**Records for the exercise:**
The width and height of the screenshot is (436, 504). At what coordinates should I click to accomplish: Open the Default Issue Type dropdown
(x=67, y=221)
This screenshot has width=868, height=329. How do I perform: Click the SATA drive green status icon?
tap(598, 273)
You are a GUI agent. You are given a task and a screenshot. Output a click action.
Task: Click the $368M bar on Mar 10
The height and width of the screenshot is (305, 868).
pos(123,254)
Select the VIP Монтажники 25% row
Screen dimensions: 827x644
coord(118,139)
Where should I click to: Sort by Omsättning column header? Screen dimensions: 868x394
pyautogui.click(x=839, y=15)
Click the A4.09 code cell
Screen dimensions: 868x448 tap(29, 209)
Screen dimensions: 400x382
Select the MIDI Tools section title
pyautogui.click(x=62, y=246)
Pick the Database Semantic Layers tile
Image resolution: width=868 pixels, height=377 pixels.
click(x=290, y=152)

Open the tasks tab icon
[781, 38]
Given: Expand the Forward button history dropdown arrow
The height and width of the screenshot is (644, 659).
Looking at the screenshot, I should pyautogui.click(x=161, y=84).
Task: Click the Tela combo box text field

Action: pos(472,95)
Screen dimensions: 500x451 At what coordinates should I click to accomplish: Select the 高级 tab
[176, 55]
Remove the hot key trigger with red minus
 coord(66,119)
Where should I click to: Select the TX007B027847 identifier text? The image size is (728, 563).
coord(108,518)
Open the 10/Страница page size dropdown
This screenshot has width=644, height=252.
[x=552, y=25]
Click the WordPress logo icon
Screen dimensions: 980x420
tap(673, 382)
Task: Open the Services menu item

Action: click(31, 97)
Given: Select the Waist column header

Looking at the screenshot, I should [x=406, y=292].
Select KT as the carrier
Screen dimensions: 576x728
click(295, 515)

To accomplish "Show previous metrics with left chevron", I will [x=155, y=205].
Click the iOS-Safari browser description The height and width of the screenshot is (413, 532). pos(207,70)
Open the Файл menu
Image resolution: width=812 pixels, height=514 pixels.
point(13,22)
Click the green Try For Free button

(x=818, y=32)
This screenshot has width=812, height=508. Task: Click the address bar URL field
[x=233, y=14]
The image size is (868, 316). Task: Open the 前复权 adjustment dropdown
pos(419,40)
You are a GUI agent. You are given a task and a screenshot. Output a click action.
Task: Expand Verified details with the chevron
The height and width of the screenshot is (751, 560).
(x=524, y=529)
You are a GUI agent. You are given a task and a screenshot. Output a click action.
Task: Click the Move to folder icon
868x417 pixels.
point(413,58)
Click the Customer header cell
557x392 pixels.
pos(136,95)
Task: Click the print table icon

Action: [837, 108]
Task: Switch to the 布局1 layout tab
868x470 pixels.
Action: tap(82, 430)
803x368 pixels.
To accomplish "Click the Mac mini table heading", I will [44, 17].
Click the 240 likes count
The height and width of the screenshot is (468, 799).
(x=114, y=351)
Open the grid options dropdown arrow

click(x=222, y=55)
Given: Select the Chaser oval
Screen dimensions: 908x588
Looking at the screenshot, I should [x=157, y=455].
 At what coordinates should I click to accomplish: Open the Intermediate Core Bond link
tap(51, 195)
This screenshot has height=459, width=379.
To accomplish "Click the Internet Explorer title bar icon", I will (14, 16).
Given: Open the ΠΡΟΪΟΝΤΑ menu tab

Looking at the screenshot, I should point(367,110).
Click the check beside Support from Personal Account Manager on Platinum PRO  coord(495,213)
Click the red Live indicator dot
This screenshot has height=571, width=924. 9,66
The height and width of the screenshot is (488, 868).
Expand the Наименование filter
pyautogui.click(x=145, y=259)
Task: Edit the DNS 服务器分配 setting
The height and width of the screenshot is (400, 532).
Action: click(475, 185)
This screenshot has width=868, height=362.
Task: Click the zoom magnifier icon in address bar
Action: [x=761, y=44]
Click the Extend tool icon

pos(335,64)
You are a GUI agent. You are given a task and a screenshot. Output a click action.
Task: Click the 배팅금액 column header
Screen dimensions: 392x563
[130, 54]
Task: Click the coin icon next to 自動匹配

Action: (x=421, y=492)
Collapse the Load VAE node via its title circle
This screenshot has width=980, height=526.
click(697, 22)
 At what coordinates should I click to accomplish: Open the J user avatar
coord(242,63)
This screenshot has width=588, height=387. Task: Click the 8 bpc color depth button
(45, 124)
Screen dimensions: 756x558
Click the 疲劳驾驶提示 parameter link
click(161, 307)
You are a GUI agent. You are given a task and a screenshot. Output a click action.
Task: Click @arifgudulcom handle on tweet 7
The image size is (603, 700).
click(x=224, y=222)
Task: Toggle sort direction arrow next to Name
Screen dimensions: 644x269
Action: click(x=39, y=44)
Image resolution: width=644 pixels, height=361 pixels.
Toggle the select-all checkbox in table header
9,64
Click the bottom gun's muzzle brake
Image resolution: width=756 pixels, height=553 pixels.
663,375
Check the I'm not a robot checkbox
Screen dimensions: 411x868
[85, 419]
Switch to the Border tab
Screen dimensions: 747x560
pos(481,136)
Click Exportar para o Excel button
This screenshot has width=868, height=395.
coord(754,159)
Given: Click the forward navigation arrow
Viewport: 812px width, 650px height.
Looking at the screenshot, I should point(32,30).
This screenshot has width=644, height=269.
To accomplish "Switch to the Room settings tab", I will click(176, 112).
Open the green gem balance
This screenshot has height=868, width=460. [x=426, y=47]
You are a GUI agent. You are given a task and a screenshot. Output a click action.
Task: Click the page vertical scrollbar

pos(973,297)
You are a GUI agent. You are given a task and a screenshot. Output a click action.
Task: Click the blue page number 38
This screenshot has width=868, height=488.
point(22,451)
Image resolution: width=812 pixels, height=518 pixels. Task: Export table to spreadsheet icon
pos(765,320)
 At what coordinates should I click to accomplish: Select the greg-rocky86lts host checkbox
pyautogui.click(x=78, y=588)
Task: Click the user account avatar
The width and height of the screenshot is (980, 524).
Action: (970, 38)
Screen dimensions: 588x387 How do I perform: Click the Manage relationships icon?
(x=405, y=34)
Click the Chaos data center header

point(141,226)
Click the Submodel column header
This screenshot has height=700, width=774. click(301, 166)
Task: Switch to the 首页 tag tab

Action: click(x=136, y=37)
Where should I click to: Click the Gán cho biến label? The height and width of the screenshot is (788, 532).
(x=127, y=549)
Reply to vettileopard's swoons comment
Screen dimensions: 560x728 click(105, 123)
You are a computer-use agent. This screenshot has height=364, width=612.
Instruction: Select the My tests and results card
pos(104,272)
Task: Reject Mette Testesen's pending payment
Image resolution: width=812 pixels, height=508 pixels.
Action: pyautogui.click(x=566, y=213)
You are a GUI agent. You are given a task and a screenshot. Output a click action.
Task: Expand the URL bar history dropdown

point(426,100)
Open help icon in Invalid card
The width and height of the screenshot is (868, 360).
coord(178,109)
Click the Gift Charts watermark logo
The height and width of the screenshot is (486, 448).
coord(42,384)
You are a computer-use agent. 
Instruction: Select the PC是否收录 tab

**About this exercise:**
Could you return exactly the lines above from the line with "The height and width of the screenshot is (751, 560)." to the line with "Given: Select the Chaser oval", both included, and nothing else?

**Written solution:**
The height and width of the screenshot is (751, 560).
(x=524, y=529)
You are a GUI agent. You are given a task and a screenshot. Output a click action.
Task: Click the Move to folder icon
868x417 pixels.
point(413,58)
Click the Customer header cell
557x392 pixels.
pos(136,95)
Task: Click the print table icon

Action: [837, 108]
Task: Switch to the 布局1 layout tab
868x470 pixels.
Action: tap(82, 430)
803x368 pixels.
To accomplish "Click the Mac mini table heading", I will [44, 17].
Click the 240 likes count
The height and width of the screenshot is (468, 799).
(x=114, y=351)
Open the grid options dropdown arrow

click(x=222, y=55)
Given: Select the Chaser oval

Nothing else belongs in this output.